Assessment of (inter-rater) reliability of individual SSA items, using a sub-sample of segments, helped identify items that performed well at a single timepoint, and across time. A majority of SSA items (81%) had high reliability. Low agreement indicated items that were difficult to rate objectively or with a single observation. For example, “amount of litter” or “adults loitering, congregating or hanging out” may vary even over a short window of time (e.g. a few hours or a day). In the case of trash, we re-assessed agreement for a small subset of street segments in the reliability study where two observations were conducted within hours of each other. However, the agreement for trash or litter did not improve. Items with substantial temporal variation may require multiple ratings (> 2) to accurately capture the average or mean rating. Certain items (e.g. perceived safety) were inherently subject to interviewer interpretation, and demonstrated lower agreement, as expected. Few neighborhood features were not easily visible across an entire street segment (e.g. bar on a single window, cigarette butts on the ground; garden bed/planter), or difficult to assess from the outside (e.g. public/communal space, vacant building) as was necessary according to the audit protocol.

Given these study findings, we can suggest the types of items that may be able to capture change. Consistent with previous research, more subjective measures are less reliable than more objective (observable) ones [41]; dichotomous ratings have higher reliability than ordinal response scales (although a greater number of response categories may be valuable for providing finer distinctions). Large, visible items (e.g. buildings, traffic signs) were consistently reliable. While sidewalks are an important feature of the walking environment, sidewalk conditions may change quickly over a city block, making it challenging to rate consistently. Also, rare/low prevalence features (see supplemental Table 1) did not lend themselves well to KA testing. For example, the only gathering places in these neighborhoods with prevalence above 5% were churches. If low prevalence items were readily identified, the PO statistic showed consistency in endorsing their absence.

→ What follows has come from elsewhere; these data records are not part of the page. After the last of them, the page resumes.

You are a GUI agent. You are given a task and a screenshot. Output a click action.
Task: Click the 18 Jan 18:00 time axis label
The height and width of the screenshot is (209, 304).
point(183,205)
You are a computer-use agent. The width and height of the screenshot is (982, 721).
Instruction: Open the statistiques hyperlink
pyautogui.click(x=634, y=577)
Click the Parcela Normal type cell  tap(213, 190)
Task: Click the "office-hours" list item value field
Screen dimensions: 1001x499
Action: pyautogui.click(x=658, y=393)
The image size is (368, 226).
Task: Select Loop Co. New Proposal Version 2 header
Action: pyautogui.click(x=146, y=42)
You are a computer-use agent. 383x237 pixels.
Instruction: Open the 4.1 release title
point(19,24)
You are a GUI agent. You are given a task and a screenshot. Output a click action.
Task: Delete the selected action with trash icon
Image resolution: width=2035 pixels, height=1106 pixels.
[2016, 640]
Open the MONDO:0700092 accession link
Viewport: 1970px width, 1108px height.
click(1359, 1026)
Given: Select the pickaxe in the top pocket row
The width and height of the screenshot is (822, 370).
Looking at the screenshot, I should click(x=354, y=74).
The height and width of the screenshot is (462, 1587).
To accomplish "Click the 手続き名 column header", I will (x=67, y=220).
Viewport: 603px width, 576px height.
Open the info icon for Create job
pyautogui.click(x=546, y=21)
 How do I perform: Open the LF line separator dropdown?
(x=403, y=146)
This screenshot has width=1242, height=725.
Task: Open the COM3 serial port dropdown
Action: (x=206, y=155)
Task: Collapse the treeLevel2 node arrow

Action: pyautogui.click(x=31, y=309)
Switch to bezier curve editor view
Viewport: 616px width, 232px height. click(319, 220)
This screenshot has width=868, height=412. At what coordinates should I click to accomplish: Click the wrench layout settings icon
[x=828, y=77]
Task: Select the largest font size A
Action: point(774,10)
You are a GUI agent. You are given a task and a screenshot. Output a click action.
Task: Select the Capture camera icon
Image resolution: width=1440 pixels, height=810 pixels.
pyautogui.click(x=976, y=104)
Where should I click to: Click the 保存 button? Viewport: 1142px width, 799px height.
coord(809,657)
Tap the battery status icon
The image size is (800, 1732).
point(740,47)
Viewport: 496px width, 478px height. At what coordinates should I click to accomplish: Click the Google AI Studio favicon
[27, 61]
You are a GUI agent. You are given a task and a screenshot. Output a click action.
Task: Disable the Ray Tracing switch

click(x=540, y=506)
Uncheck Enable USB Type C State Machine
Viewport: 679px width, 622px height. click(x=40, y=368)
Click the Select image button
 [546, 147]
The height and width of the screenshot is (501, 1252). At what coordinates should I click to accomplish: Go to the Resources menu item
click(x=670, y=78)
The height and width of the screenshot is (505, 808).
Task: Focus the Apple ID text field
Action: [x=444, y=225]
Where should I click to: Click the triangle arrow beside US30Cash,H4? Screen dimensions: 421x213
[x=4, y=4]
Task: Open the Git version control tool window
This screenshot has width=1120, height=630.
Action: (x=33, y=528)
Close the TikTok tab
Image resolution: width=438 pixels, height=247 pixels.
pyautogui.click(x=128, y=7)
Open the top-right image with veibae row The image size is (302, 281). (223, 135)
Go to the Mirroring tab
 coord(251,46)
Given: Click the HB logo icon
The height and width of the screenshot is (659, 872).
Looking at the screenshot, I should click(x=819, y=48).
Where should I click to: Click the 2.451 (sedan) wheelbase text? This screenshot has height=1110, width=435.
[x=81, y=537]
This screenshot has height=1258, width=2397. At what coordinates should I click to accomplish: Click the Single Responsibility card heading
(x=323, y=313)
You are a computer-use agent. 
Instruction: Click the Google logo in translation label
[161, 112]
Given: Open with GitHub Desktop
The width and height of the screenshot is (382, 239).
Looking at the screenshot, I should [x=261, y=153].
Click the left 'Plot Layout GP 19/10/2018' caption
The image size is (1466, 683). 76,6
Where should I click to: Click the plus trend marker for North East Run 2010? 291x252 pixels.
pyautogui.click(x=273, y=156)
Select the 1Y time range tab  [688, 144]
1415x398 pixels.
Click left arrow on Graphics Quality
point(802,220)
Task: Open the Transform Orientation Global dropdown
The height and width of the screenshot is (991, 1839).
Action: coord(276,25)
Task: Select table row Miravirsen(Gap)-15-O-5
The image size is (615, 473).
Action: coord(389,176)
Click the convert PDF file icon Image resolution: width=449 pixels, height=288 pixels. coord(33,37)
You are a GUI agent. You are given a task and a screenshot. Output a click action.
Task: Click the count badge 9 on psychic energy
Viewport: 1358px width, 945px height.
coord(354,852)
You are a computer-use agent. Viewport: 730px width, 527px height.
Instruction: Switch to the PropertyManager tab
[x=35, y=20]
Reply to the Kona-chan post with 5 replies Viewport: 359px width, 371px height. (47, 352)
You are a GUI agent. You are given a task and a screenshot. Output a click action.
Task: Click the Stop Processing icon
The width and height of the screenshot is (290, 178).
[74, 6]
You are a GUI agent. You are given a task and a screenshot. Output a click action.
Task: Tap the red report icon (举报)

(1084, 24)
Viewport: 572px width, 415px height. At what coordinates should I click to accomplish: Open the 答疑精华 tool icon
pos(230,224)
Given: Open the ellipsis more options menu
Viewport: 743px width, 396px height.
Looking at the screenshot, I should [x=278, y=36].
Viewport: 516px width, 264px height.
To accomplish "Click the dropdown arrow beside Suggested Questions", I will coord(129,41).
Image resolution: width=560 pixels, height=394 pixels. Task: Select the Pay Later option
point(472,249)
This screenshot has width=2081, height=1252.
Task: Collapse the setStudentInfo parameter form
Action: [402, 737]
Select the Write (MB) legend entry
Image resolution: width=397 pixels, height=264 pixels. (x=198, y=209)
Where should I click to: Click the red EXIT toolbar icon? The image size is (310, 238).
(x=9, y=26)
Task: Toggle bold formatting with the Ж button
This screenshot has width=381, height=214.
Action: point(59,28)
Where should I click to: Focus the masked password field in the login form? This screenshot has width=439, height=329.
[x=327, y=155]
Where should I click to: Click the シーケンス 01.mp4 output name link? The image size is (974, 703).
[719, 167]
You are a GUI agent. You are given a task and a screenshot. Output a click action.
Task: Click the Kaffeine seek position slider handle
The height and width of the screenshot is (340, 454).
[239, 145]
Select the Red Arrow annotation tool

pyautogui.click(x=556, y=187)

While some features of the environment may change, there were features that are time invariant. Yet, when we compared slope (“flat”, “slight hill”, “steep hill”) across years for a sub-group of street segments with three years of complete data, 22% of the segments had different values although slope is unlikely to change. Also, 10% of street segments were endorsed as having art/monument in 2012, while only 2% of segments had art/monument three years later (2015.) which may point to confusion over what constitutes art. Therefore, we recommend the use of SSA items with consistently good to excellent agreement across repeat assessments to detect real change. Future studies may be able to further improve the measurement of less reliable items through detailed and intensive training or procedures (e.g., mapping out a visual area into a grid to more systematically inspect for broken windows), clearer rules and examples for determining whether something is a communal space, or by the addition of a “cannot determine” category to the form. Even subjective ratings may be improved if anchored through training or explicit item instructions (e.g. 1 = a place where you would not feel physically at risk of violence from another person if walking alone in daylight, etc.), and by use of multiple raters to reduce individual rater idiosyncrasies.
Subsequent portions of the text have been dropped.